↓

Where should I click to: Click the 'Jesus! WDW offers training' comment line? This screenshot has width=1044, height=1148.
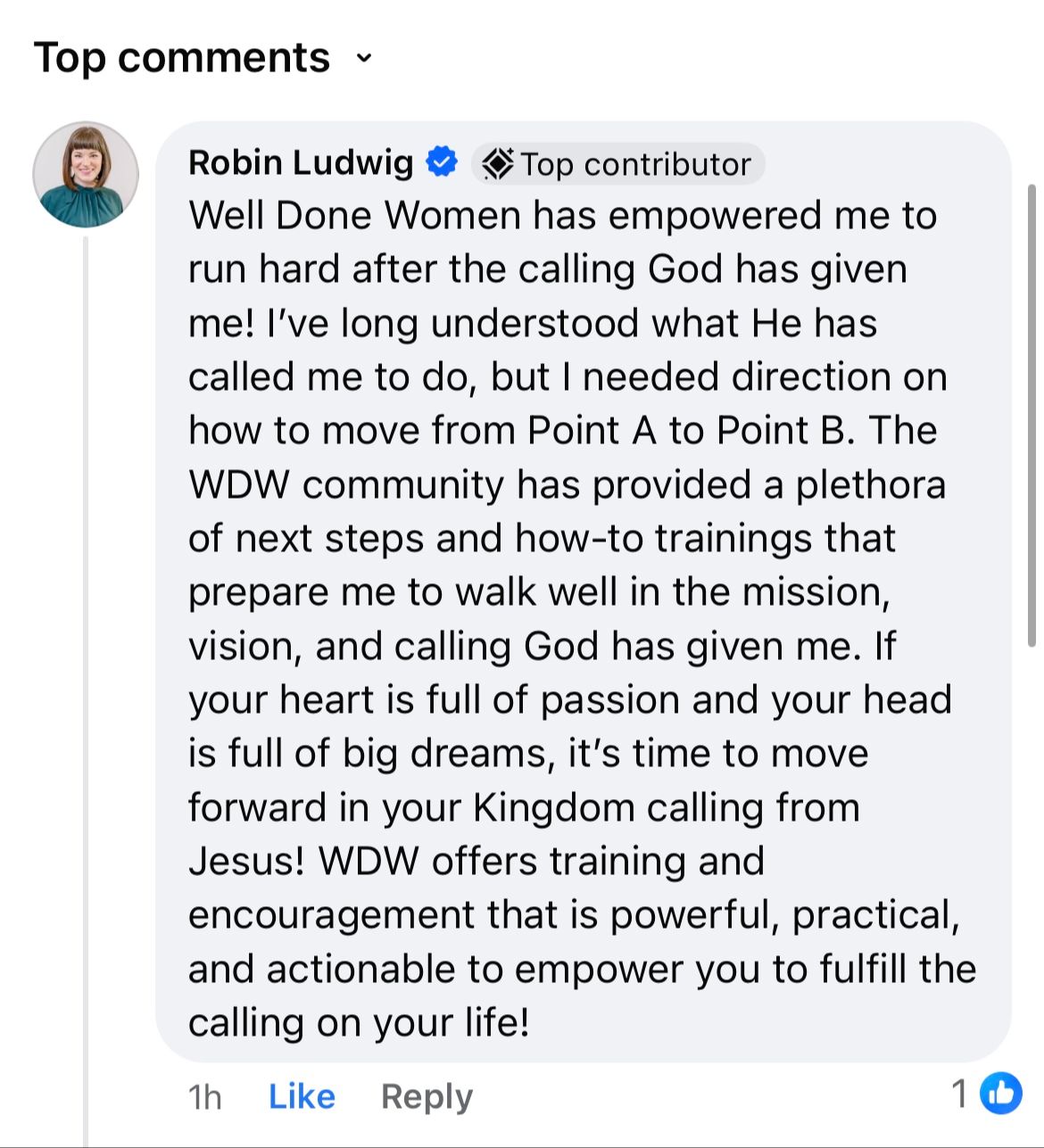(x=476, y=862)
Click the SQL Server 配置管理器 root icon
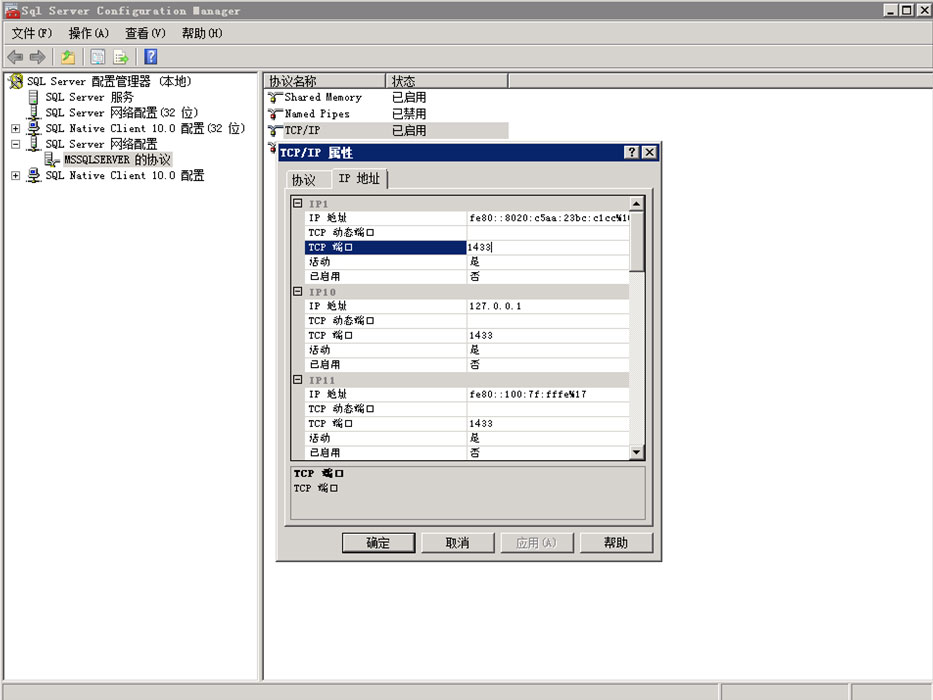933x700 pixels. click(16, 81)
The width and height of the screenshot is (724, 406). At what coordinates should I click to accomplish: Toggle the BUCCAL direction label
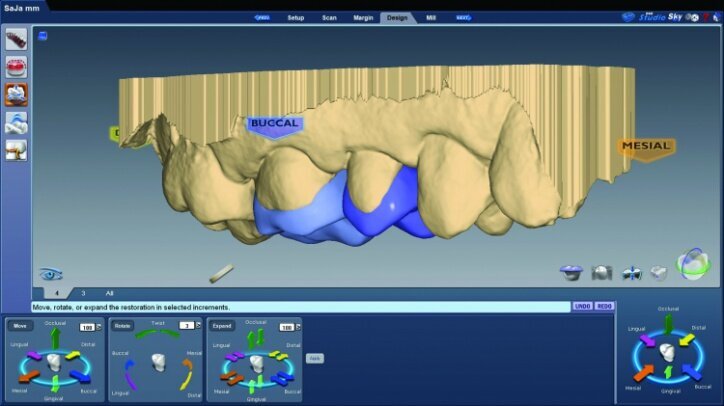[275, 124]
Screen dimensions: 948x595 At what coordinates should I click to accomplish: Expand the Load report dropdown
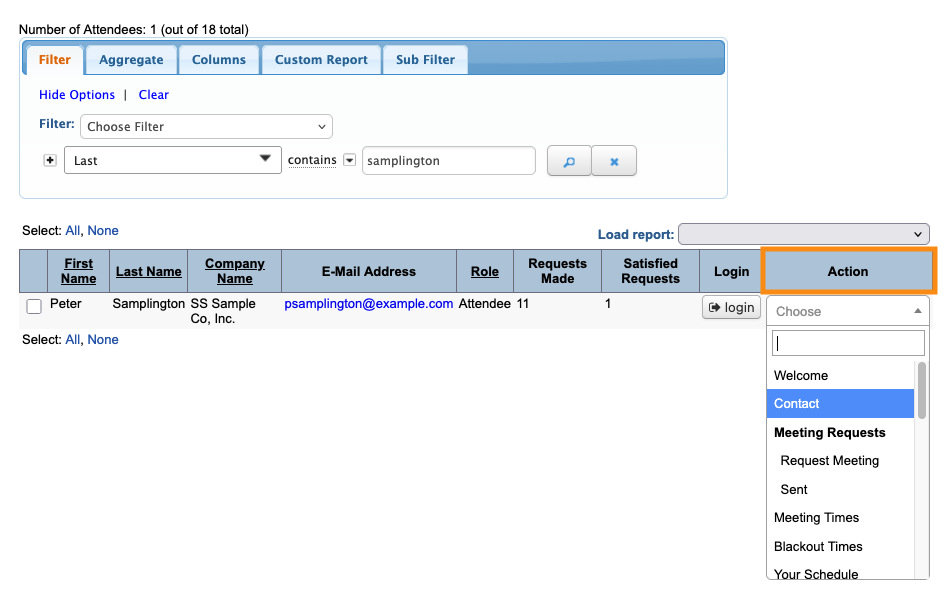(x=803, y=234)
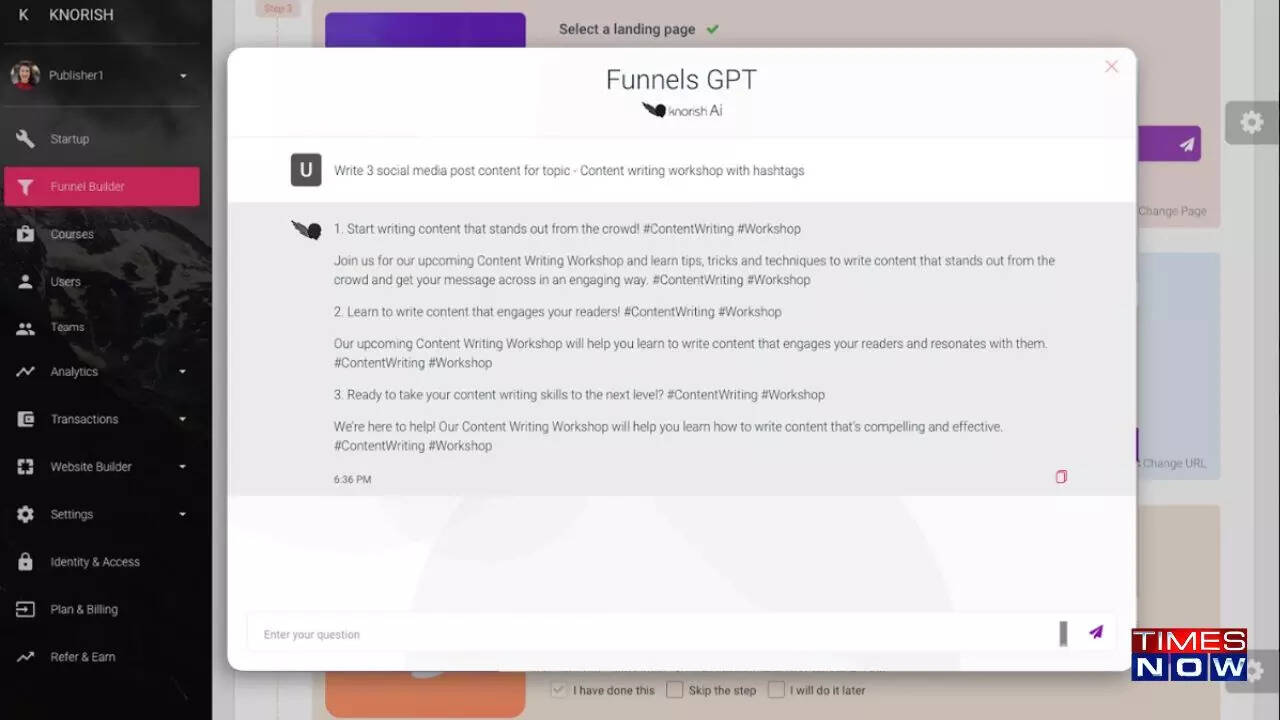Image resolution: width=1280 pixels, height=720 pixels.
Task: Enable 'Skip the step' option
Action: pyautogui.click(x=675, y=689)
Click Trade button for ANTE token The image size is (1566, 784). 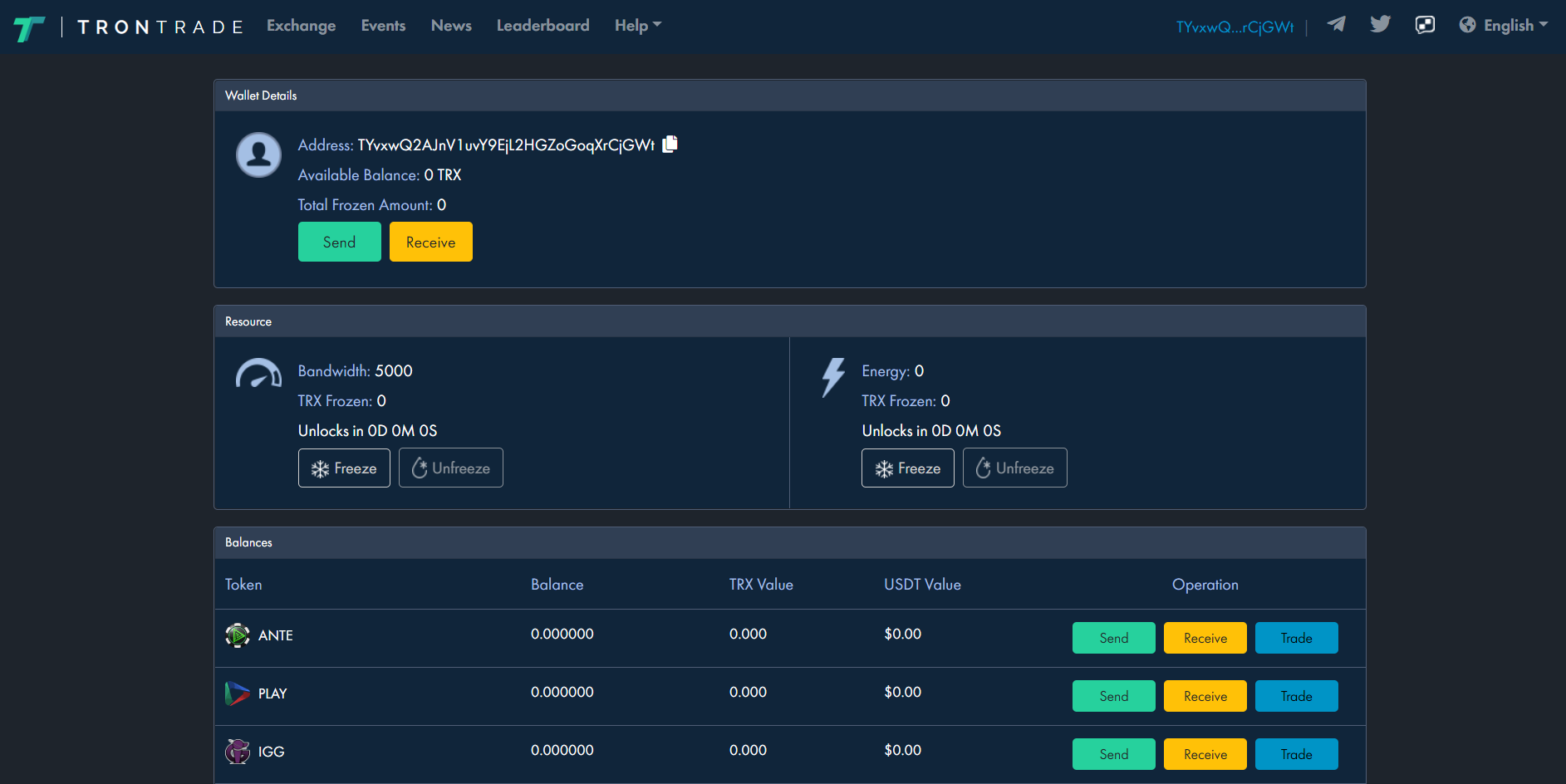click(x=1296, y=638)
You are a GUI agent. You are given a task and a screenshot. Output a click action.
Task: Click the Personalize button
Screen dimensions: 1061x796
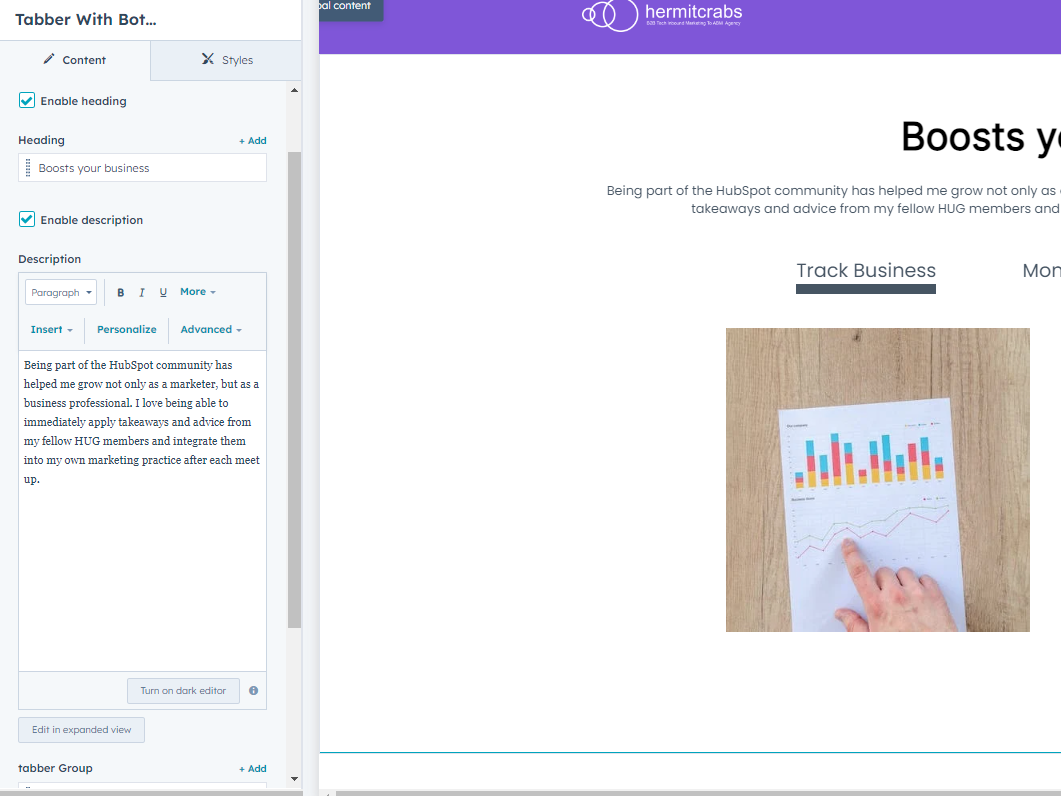tap(127, 330)
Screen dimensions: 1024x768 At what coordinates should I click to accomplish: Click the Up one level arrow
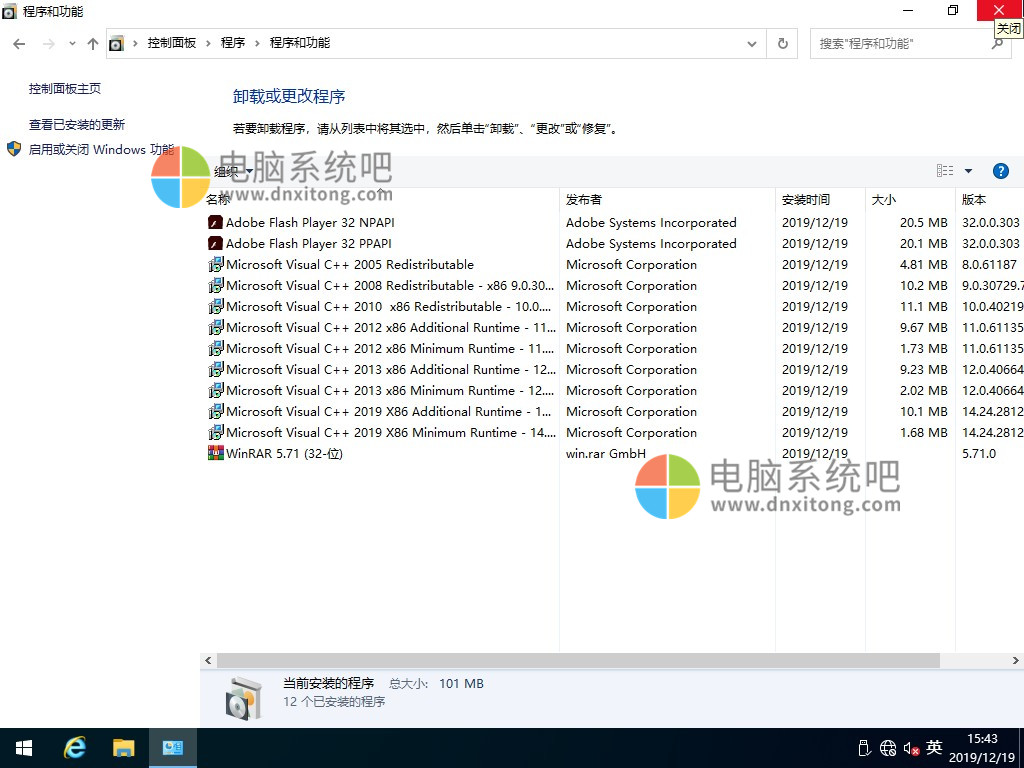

↑

### THE PROBLEM
Please give again only those lines that run from the one containing "Task: Click the Personalize button" through the final line of the listing, both included, exactly as written and without pictures.

### EXPECTED ANSWER
Task: Click the Personalize button
Screen dimensions: 1061x796
tap(127, 330)
Screen dimensions: 1024x768 At what coordinates should I click to accomplish: Click the Up one level arrow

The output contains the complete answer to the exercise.